What is important is that intermittent fasting is not compared to a more extreme calorie restriction in this study, the researchers write. Such extreme diets are the norm in many other mouse-based experiments used to demonstrate the health and brain benefits of calorie restriction.
In a laboratory, it is possible to cut a mouse’s diet by almost half – but it would be extreme for a human to follow such a regimen. However, a 10 percent calorie restriction may be more realistic for humans and, in theory, may be easier to achieve if you eat in specific time windows.
What We Don’t Know – It’s still unclear whether the memory effect seen in mice affects real people or not. There are few studies that have looked at the potential cognitive effects of intermittent fasting on human cognition. Studies of ketogenic diets, which are in some ways similar to fasting, have found limited success.
We also don’t know if the brain’s benefits for the sober mice are due to timing or if they get more exercise. The authors note that the fasted mice were more physically active, so there may be a crucial element in this relationship that we need more research to pull apart.
However, the authors write that the next step in answering the question would be to conduct clinical studies comparing the effects of intermittent fasting with calorie reduction in people with certain brain disorders, such as: B. Depression, anxiety and Alzheimer’s for several months.
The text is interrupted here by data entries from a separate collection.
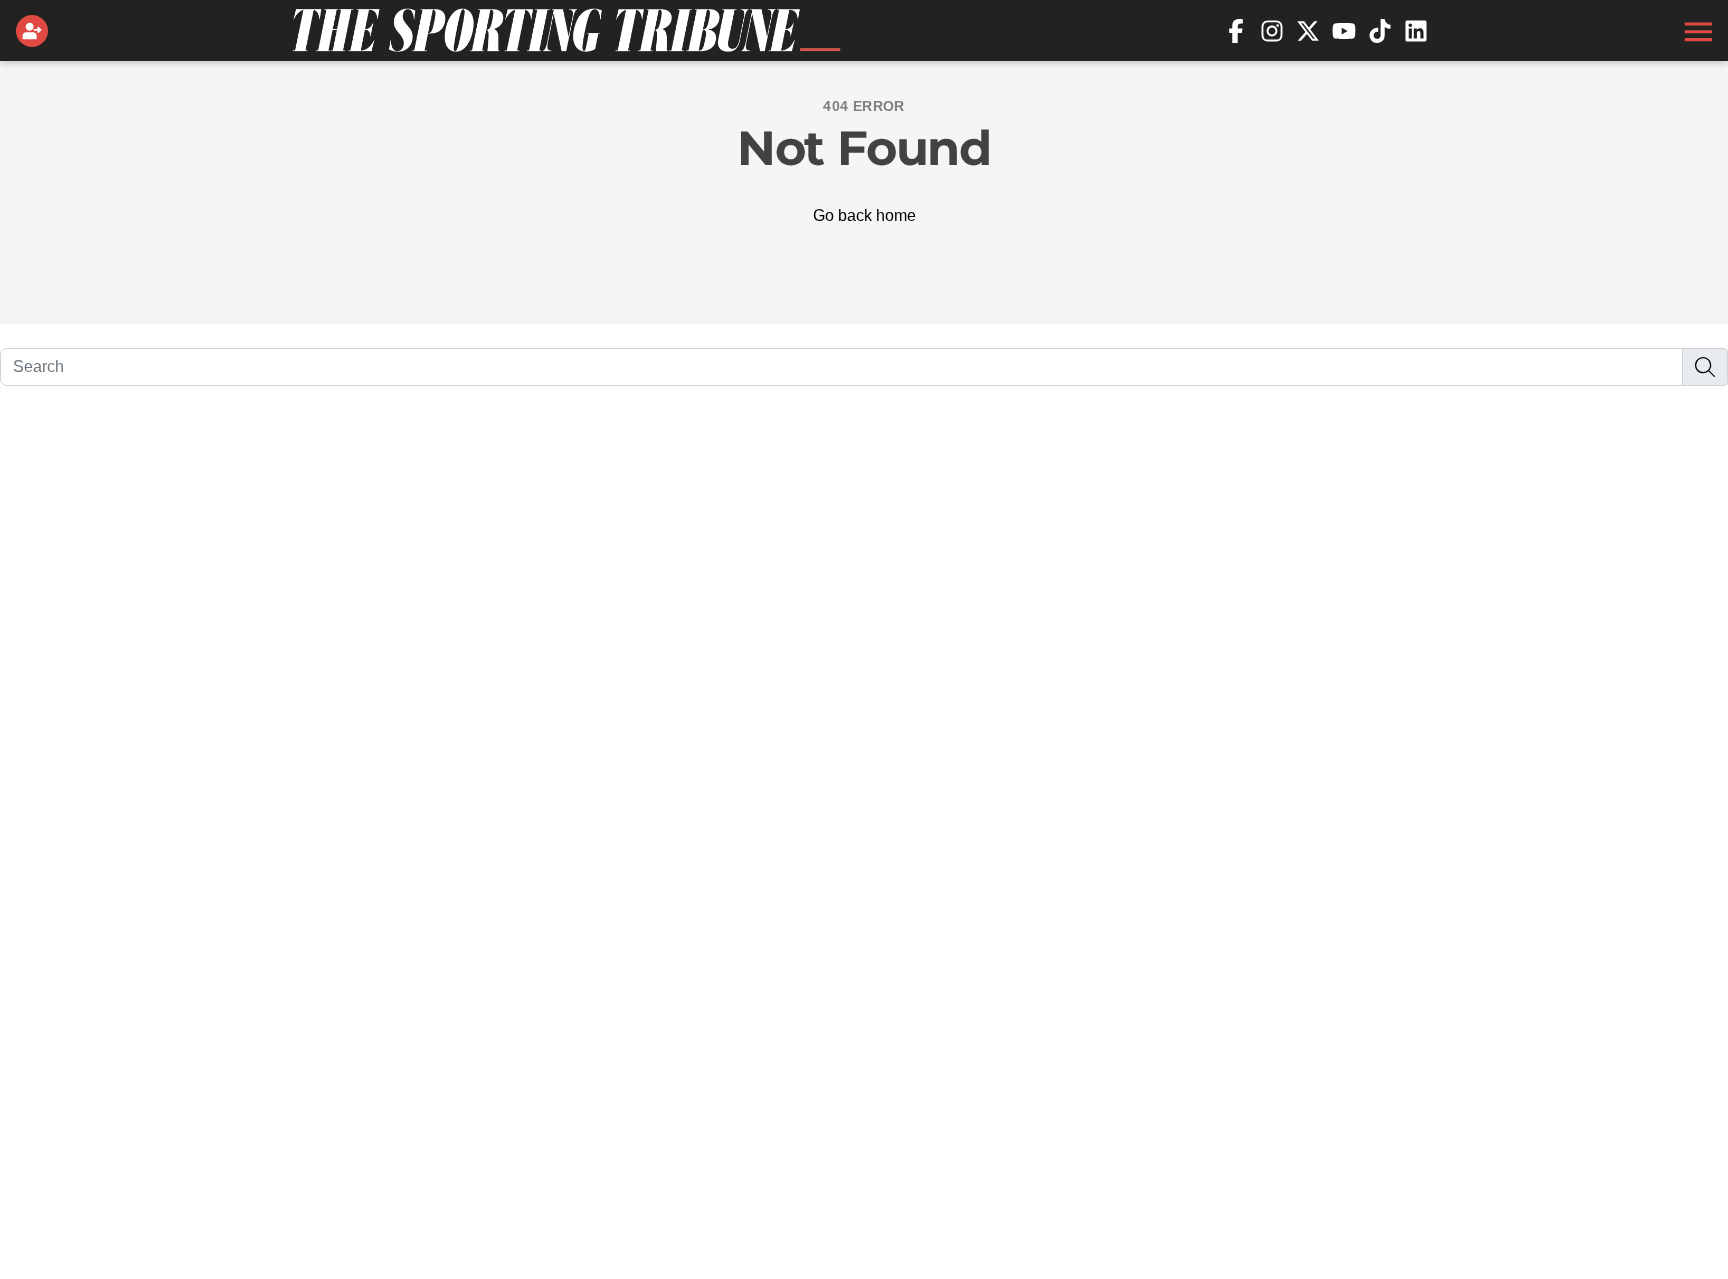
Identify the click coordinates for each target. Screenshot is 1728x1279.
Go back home (864, 215)
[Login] (36, 31)
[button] (1696, 31)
Interestingly, the gene they highlight in the new Klotho study could play a future role in developing drugs that mimic the brain-boosting effects of fasting. Intermittent fasting itself could also be used as a cognitive enhancer that many (many) already believe it is.
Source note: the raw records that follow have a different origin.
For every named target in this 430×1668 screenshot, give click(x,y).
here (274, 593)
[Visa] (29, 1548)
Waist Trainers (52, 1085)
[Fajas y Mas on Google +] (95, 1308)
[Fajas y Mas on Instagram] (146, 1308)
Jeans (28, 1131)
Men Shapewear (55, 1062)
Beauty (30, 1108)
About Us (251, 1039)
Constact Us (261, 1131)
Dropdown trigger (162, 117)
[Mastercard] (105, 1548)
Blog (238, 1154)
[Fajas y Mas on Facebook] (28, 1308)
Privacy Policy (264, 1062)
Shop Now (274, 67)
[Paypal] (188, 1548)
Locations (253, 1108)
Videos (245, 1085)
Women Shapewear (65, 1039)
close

Abstract: Daily calorie reduction (CR) and intermittent fasting (IF) improve longevity and cognition, but the effects and mechanisms that differentiate these two paradigms are unknown. We investigated whether IF in the form of feeding every other day improves cognition and neurogenesis of the hippocampus in adults (AHN) compared to daily CR intake of 10% and ad libitum conditions. After 3 months on IF, female C57BL6 mice showed improved long-term memory retention. IF increased the number of BrdU-labeled cells and neuroblasts in the hippocampus, and microarray analysis showed that the longevity gene Klotho (Kl) in the hippocampus was only upregulated by IF. In addition, we found that downregulation of Kl in human hippocampal progenitor cells resulted in decreased neurogenesis, while over-expression of Kl increased neurogenesis. Finally, a histological analysis of the brains of Kl knockout mice indicated that Kl is required for AHN, particularly in the dorsal hippocampus. These data suggest that IF is superior to 10% CR in improving memory and identifies Kl as a novel candidate molecule that regulates the effects of IF on cognition, likely via AHN improvement.